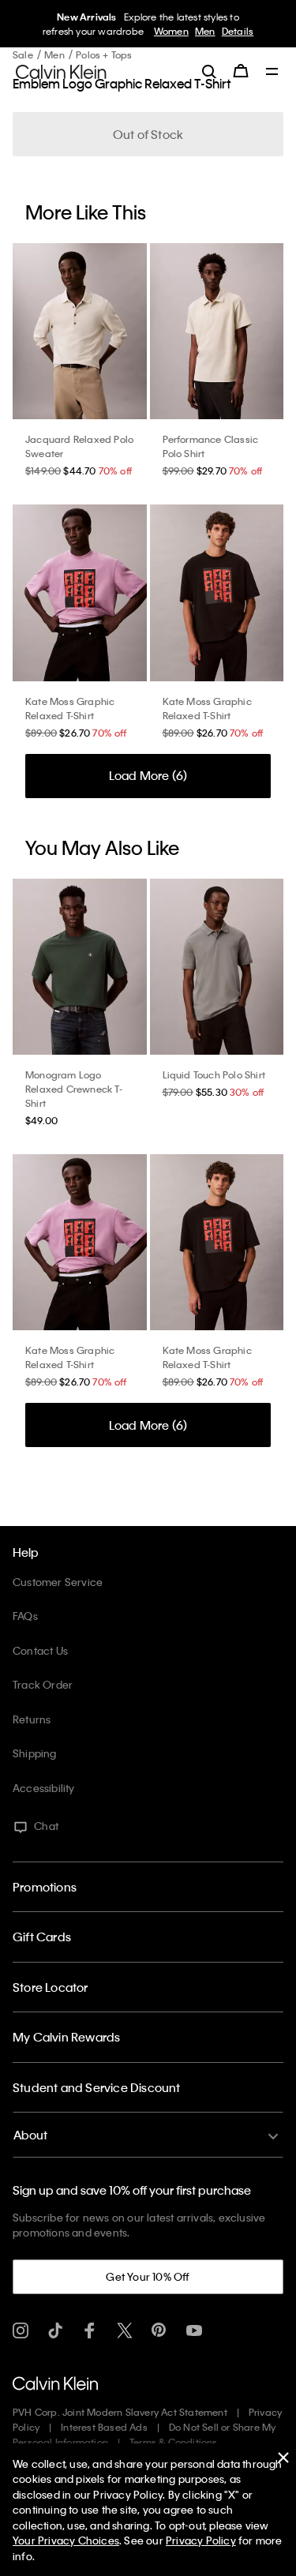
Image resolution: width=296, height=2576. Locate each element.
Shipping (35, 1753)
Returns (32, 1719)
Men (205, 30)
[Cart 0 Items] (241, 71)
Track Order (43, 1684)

★ ★ ★ ★

Assignment
Would you set down each line of the data exactly, with no images included?

Exercise solution
Image resolution: width=296, height=2576. Locate each element.
Shipping (35, 1753)
Returns (32, 1719)
Men (205, 30)
[Cart 0 Items] (241, 71)
Track Order (43, 1684)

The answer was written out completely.